Psychologically, runners may experience a feeling of being invincible, a reduced discomfort, and loss in sense of time according to Jesse Pittsley, Ph.D., American Society for Exercise Physiologists. It is commonly known as a “Runner’s High” that makes every running experience easier and more euphoric. Through long hours of running, athletes release feel-good chemicals that can increase their speed. It also serves a natural painkiller for blistered feet and masking tired legs.

“Runner’s High” is a phrase that describes feelings of psychological well-being. It has been associated with a rhythmic and long-duration of exercise including marathon running. But, why does a ‘Runner’s High’ make a runner feel good? What is the science behind the phenomenon?

Many believe that the answer lies in endorphins. When a person exercises for a long period of time, endorphins are released. It has an effect that is often associated with morphine. However, based on current studies, when the effects of endorphins have been chemically blocked, subjects have still felt high.

With that, researchers have taken other neurotransmitters into account because they might greatly affect a person’s emotion or mood. Aside from endorphins, norepinephrine, serotonin, and dopamine tend to be produced during an extreme exercise. Though they serve as a remedy for depression, people believe that they might be responsible for Runner’s High.

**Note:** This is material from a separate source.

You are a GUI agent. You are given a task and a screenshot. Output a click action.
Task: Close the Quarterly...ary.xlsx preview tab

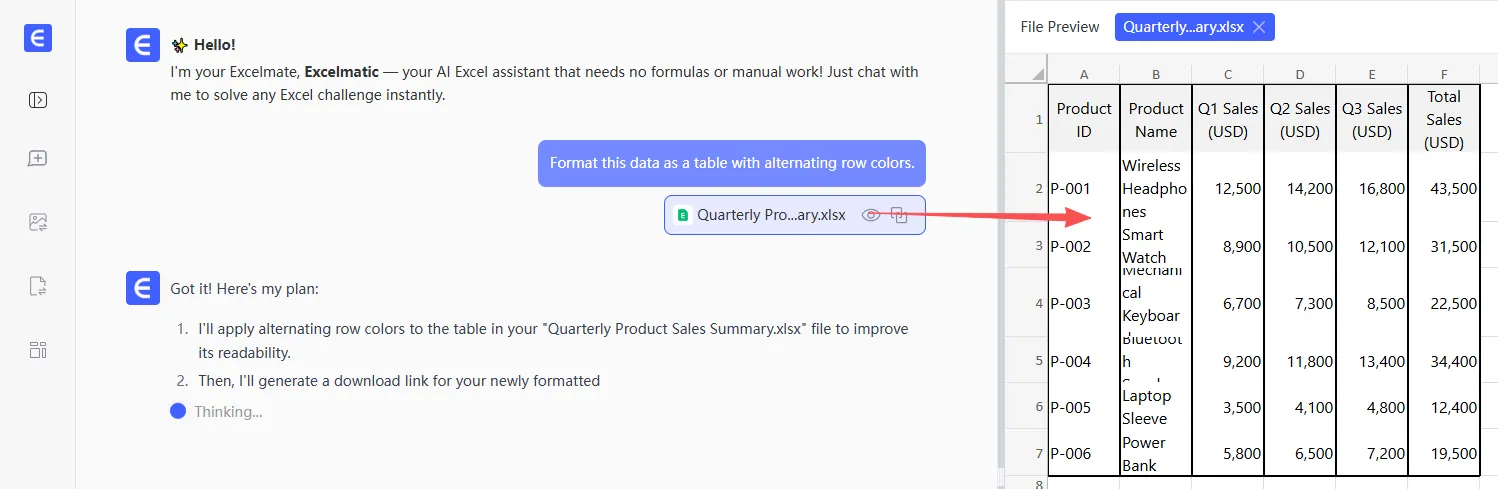pos(1259,27)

Runner’s High has been also associated with body temperature. Some believe that the science behind the feeling of well-being is the elevation in body temperature. When athletes have especially tough exercise routines, their body temperature will elevate through the part of the brain called the hypothalamus.

Continuous and tough exercise can produce a state that is characterized by feelings of elation and contentment. Current medical studies and reviews indicate that there is an array of endogenous euphoriants that produce euphoria. More particularly, they release phenethylamine, anandamide, and endorphin.

Phenethylamine acts as endogenous amphetamine. From moderate to extreme physical exercise, urinary B-phenylacetic acid levels rise. Anandamide is a neurotransmitter that is associated with cannabinoid receptors.

Though there are a lot of explanations why athletes feel euphoric after an exercise, finishing a marathon is more fulfilling. Once runners reach the finish line, they will realize that their great efforts and preparations are all worth it.